2. Component Descriptions

  • DSValue is a simplified version of a medianizer. It is used for testing the oracle infrastructure. The contract creator can specify which addresses are allowed to update the price feed inside the contract.

  • The OSM (named via acronym from Oracle Security Module) ensures that new price values propagated from the medianizers are not taken up by the system until a specified delay has passed.

  • The DSM (named via acronym from Dampened Security Module) is an OSM-like contract that limits the maximum price change between two consecutive price feed updates.

  • FsmGovernanceInterface is an abstraction meant to help governance stop OSMs.

  • The OracleRelayer is the glue between the OSM and the core system (SAFEEngine). It divides every price feed by the latest redemptionPrice and then divides the output again by the collateralization ratio before saving the final result. The relayer will, in fact, store two different prices for each collateral type: a safetyPrice used only when SAFE users want to generate debt and aliquidationPrice used when someone calls LiquidationEngine.liquidateSAFE. The relayer is also in charge with storing the redemptionPrice and updating it using the redemptionRate.

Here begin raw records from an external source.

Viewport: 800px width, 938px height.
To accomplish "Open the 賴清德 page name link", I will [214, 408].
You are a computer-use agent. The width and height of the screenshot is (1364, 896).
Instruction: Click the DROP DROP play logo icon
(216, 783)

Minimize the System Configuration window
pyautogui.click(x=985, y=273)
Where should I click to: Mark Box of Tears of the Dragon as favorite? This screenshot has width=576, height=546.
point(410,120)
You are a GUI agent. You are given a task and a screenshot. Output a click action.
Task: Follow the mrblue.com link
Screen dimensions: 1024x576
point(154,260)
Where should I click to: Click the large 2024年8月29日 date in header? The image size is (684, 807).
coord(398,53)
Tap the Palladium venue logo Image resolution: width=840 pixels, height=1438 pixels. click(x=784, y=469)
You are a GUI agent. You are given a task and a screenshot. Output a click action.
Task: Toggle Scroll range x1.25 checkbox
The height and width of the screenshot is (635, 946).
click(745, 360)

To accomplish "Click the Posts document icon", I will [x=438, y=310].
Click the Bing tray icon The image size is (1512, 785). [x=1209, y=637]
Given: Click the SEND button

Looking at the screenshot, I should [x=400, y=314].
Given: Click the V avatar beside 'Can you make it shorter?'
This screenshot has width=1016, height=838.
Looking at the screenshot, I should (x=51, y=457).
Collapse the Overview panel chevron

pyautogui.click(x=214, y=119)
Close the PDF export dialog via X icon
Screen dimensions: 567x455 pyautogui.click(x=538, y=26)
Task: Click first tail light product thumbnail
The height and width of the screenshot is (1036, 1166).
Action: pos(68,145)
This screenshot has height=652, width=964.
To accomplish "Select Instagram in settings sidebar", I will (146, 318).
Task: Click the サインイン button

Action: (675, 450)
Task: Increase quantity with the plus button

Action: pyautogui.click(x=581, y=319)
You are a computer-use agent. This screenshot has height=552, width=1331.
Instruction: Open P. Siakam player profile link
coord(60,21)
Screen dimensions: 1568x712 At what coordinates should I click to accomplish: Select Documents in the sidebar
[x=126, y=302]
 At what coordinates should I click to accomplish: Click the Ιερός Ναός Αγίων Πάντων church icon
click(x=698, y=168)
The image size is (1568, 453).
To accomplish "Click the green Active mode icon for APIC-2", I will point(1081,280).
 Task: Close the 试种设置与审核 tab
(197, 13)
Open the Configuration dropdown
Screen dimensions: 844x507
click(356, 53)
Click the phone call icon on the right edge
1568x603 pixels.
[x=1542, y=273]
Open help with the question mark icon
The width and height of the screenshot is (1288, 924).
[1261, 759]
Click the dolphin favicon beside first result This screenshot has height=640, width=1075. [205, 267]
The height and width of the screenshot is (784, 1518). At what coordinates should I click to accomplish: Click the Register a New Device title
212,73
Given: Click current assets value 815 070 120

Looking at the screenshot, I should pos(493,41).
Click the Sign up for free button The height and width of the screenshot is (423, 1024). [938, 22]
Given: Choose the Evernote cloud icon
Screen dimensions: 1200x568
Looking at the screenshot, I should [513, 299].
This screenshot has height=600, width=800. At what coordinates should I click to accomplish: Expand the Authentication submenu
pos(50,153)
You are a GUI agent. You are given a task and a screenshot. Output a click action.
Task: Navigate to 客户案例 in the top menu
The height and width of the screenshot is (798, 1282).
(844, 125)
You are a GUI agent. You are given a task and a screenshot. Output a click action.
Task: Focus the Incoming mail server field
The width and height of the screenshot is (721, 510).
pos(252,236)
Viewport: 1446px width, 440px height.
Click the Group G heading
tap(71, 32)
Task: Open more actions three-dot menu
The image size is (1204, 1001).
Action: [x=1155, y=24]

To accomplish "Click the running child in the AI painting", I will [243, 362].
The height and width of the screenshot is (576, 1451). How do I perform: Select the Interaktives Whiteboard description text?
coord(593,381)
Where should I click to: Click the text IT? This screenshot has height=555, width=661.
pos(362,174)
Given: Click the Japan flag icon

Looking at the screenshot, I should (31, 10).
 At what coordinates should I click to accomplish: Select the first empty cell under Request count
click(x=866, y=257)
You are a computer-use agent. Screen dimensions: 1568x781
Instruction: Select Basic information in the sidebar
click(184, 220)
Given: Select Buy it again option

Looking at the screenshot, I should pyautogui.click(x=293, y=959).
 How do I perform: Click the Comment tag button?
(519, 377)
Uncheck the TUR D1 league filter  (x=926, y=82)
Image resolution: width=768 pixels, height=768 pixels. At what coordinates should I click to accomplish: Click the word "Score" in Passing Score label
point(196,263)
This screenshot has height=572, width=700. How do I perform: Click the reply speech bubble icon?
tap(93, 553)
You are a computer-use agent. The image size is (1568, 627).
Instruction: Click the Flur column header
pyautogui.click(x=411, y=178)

  • Both GovernanceLedPriceFeedMedianizer and ChainlinkPriceFeedMedianizer provide fresh price feeds for every token used in the system. The major difference between the two is that the governance led version maintains a whitelist of price feed contracts which are authorized (and incentivized) by token holders to push prices into the system whereas the Chainlink version does not depend on GEB's governance to function properly (apart from instances where token holders need to point to an upgraded version of the Chainlink aggregator).

  • The UniswapConsecutiveSlotsPriceFeedMedianizer is a TWAP leveraging the Uniswap v2 infrastructure in order to provide a price feed. It needs to be connected to a separate oracle that can help translate the TWAP result into another currency (e.g USD, EUR etc).

3. Risks

  • OracleRelayer - A bug would most likely result in the collateral prices not being updated anymore or in the redemptionPrice being set to an unusually high or low value.

  • GovernanceLedPriceFeedMedianizer - there is no way to prevent a majority of the oracles to come together and sign a price of zero. This would result in the price being invalid and would return false on getResultWithValidity.

  • ChainlinkPriceFeedMedianizer - governance may need to change the aggregator address in case there is an upgrade on the Chainlink infrastructure. Failure to do so will result in the price feed not being updated anymore and the need for settlement in case a solution is not found in a short period of time.

  • OSM - governance can change the priceSource address to a malicious contract or to a source that does not adhere to the correct interface (that should otherwise contain getResultWithValidity). Governance may also call stop or restartValue inappropriately.

  • DSM - can suffer from the same attacks as the OSM

  • FsmGovernanceInterface - governance can maliciously stop one or more OSMs or DSMs

  • UniswapConsecutiveSlotsPriceFeedMedianizer - governance can set a converterFeed (oracle that translates the TWAP result in another currency) to a malicious contract. Governance can also set maxWindowSize to an extremely large value and thus allow the TWAP to be excessively laggy.

4. Governance Minimization

In the long run, governance can completely remove control over the OracleRelayer, provided that three conditions are met:

  1. Governance does not plan to add any more collateral types in the future.

  2. The team that deployed the system thoroughly tested its feedback mechanism, both in simulated and in live environments.

The OracleRelayer is in the Level 1 Gov Minimization category.